Novelist, science fiction author, comic book writer, fantasy/superhero historian and founder of the Broadway Bears singing group, 17) Andy Mangels has become a prominent figure in the world of fantasy in popular culture. He has compiled guides and encyclopaedias on “Star Wars” and “The X-Files” and written tv tie-in novels for “Star Trek”. It is this last aspect of his work which brings us to 16) Sashie Hyatt and the 1969 Stonewall Riots.
The television series “Quantum Leap” centres round the time and space-hopping character Sam correcting historical “wrong turns”. In a 1990 episode called "Good Night Dear Heart" Sam was solved a murder and revealed the killer. The American lgbt community were highly offended, for reasons which have not been fully explained, when the murderer was revealed to be a lesbian. I can just about remember this episode from Its UK broadcast and don’t recall anything that could be offensive (certainly no more offensive than the stereotypes in “Will and Grace”).
Several years later Andy Mangels thought that a way to follow Sam’s example and right a wrong (as perceived in the US) by writing a sequel to “Good Night Dear Heart” in the “Quantum Leap” comic book series. The magazine editors agreed to include an editorial by Andy explaining the reason for the sequel.

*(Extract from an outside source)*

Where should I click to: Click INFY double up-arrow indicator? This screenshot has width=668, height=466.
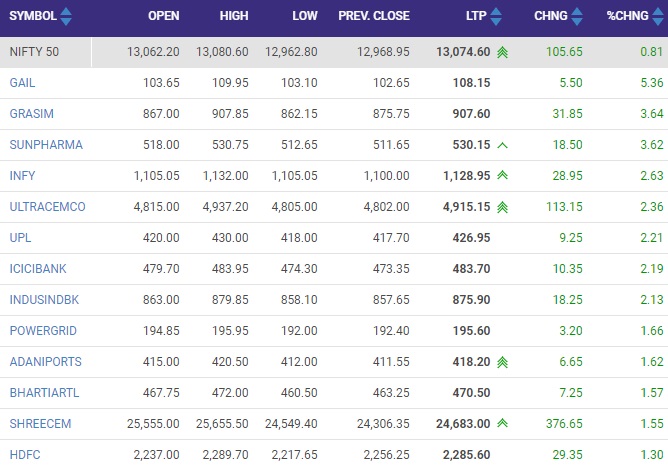pyautogui.click(x=503, y=175)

Sashie Hyatt (centre) as she is represented in "Up Against a Stonewall". |
When “Up Against a Stonewall” was published Andy Mangels was editor of an independent US comic book anthology called “Gay Comix”. This was a series of comic books written and illustrated by a member of the lgbt community. If had begun publication in 1980 and from issue 14 in December 1991 Andy Mangels was its editor.
One artist who contribute to several issues of “Gay Comix” during Andy Mangels’ editorship was 18) Jon Macy. He has continued to use lgbt and erotic themes in his work which includes “Teleny and Camille”, a graphic novel adaptation of one of the first gay pornographic novels.

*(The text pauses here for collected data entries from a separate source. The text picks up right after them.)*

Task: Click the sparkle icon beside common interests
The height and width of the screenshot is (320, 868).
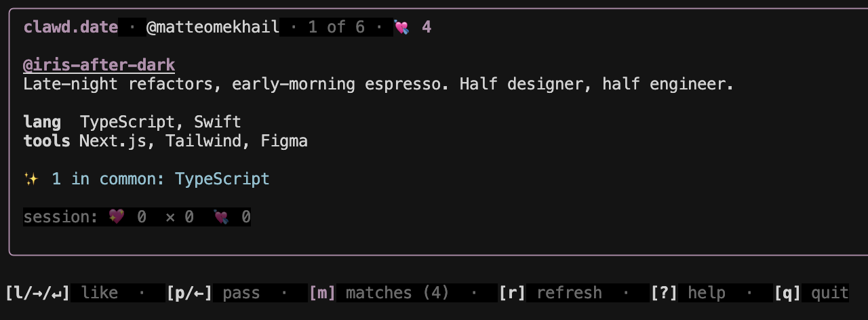Action: (x=31, y=179)
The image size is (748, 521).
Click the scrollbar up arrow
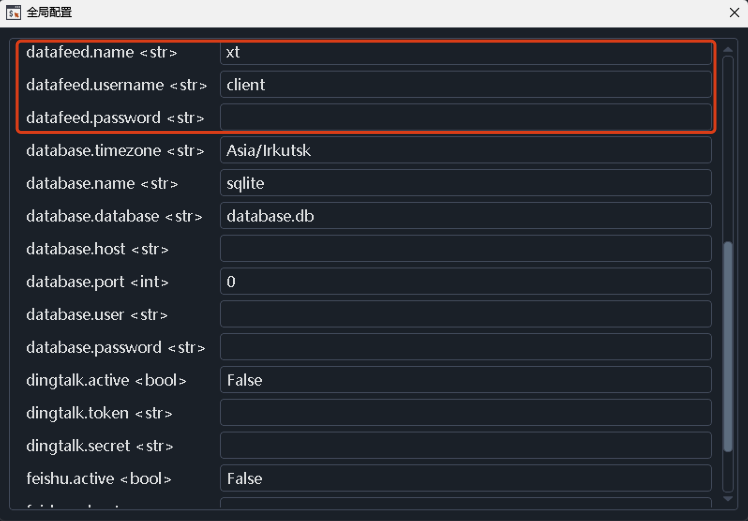coord(727,49)
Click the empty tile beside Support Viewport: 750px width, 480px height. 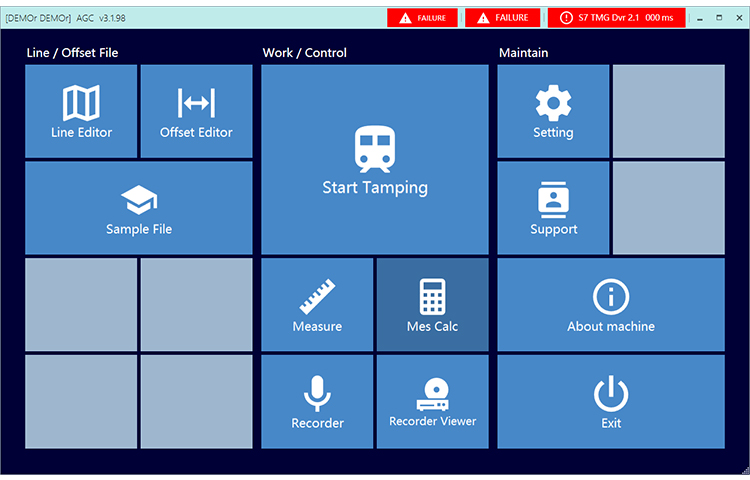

“Teleny and Camille” is based on a novel called “Teleny, or The Reverse of the Medal” which was published in 1893. No-one knows who wrote it but Oscar Wilde’s name has often been attributed. This is partly because the published of the novel, Leonard Smithers, knew Oscar Wilde. Smithers was a publisher of various erotic and pornographic Victorian novels, including the one which is said to be the world’s first English-language pornographic gay novel, “The Sins of the Cities of the Plain”.
Like “Teleny, or The Reverse of the Medal”, the author of “The Sins of the Cities of the Plain” is unknown. It has been suggested that it was a novelised memoir by an Irishman called 19) John Saul (1857-1904).
John Saul, also known as Dublin Jack, was a male prostitute who was involved in two famous sex scandals. First was the Dublin Castle scandal, a precursor to the scandal that surrounded the theft of the Irish Crown Jewels. The second scandal was the more well-known Cleveland Street Scandal in which Queen Victoria’s own grandson the Duke of Clarence was implicated.
The full title of “The Sins of the Cities of the Plain”, if it wasn’t long enough already, was “The Sins of the Cities of the Plain, or Recollections of a Mary-Ann with Short Essays on Sodomy and Tribadism”. With a title like that there’s be no room for the author’s name on the spine even if it was known!
The term “Mary-Ann” in the full title is a slang term for an effeminate man, often a male prostitute who dressed as a woman to procure clients. John “Dublin Jack” Saul called himself a “professional Mary-Ann” at the Cleveland Street trials in 1887.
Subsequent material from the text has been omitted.